Task
Only lines containing "CANLI" are wanted from the data below. Copy those lines.

Material for the task
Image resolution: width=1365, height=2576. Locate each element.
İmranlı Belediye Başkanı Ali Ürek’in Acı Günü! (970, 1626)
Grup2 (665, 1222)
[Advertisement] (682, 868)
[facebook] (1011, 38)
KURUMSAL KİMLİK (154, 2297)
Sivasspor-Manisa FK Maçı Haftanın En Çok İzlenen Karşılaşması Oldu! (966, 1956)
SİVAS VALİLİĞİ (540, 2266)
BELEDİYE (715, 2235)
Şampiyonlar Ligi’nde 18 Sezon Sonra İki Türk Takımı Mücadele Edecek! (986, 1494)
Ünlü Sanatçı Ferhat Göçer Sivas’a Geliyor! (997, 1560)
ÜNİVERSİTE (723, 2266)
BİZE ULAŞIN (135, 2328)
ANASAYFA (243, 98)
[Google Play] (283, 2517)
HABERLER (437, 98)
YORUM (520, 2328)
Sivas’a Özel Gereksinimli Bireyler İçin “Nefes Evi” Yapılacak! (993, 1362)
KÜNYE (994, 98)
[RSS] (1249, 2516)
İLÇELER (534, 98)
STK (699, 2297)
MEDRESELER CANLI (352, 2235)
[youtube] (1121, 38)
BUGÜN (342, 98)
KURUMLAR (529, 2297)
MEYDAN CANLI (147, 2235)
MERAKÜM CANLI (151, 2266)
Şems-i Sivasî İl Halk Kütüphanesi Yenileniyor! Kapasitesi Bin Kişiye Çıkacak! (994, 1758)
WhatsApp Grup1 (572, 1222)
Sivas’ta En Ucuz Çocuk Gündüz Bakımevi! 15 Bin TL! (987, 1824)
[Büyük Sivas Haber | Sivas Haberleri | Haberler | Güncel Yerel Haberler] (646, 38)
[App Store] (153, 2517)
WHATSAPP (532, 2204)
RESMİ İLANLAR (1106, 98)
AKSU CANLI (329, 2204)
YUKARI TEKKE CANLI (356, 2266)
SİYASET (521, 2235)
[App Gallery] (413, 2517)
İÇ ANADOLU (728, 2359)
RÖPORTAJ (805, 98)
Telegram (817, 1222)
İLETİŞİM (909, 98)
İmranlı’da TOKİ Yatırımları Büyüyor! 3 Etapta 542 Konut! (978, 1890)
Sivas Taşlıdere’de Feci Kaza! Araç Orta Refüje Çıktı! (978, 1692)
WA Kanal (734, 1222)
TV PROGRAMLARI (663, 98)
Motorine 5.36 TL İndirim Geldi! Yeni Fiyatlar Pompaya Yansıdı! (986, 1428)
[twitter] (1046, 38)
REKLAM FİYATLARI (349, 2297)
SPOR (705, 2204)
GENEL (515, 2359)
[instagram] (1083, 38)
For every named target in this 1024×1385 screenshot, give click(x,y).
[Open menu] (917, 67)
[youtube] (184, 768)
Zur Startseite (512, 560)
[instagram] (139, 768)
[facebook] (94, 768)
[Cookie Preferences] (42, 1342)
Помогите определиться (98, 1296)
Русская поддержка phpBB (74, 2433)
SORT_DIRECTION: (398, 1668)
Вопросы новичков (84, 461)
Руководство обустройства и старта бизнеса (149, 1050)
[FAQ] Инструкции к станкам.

Response box
MEDRESELER CANLI (352, 2235)
MEYDAN CANLI (147, 2235)
MERAKÜM CANLI (151, 2266)
AKSU CANLI (329, 2204)
YUKARI TEKKE CANLI (356, 2266)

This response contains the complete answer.